Challenges and Mitigations

Power analysis attacks are powerful but face challenges:

  • Noise: Environmental noise, internal SoC activity, and measurement noise can obscure the subtle cryptographic signals. Averaging many traces helps reduce random noise.
  • Synchronization: Precise alignment of traces is crucial. Jitter in software or hardware can severely impact analysis.
  • Countermeasures: TEEs employ various mitigations:
    • Masking: Randomizing intermediate values by combining them with random masks, making correlations difficult.
    • Shuffling: Randomizing the order of operations.
    • Constant-Time Implementations: Ensuring cryptographic operations take the same amount of time and consume constant power regardless of data or key values.
    • Power Randomization: Introducing random noise into power consumption or actively changing power supply characteristics.

Conclusion

Power analysis represents a sophisticated and potent threat to the Android TrustZone Environment. By meticulously observing the current draw during cryptographic operations within the TEE, attackers can potentially bypass the isolation mechanisms and extract secret keys or sensitive data.
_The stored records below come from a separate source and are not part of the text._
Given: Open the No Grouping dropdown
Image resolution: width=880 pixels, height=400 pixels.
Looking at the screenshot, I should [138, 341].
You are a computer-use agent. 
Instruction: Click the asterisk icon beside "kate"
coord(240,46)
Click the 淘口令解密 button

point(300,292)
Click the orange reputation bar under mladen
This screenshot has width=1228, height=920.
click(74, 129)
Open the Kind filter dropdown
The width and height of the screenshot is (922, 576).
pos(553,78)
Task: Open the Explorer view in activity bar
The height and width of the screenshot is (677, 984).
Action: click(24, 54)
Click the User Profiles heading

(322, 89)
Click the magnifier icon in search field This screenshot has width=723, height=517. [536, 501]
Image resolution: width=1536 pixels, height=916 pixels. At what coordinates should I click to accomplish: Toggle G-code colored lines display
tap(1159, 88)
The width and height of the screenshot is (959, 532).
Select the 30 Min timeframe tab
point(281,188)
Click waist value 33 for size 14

While setting up such an attack requires specialized hardware, expertise, and significant effort, its success can completely compromise the security guarantees of the TEE. Developers of trusted applications and TEE OS must rigorously implement side-channel resistant cryptographic primitives and employ robust countermeasures to protect against these advanced hardware-level attacks, ensuring the integrity of the Secure World.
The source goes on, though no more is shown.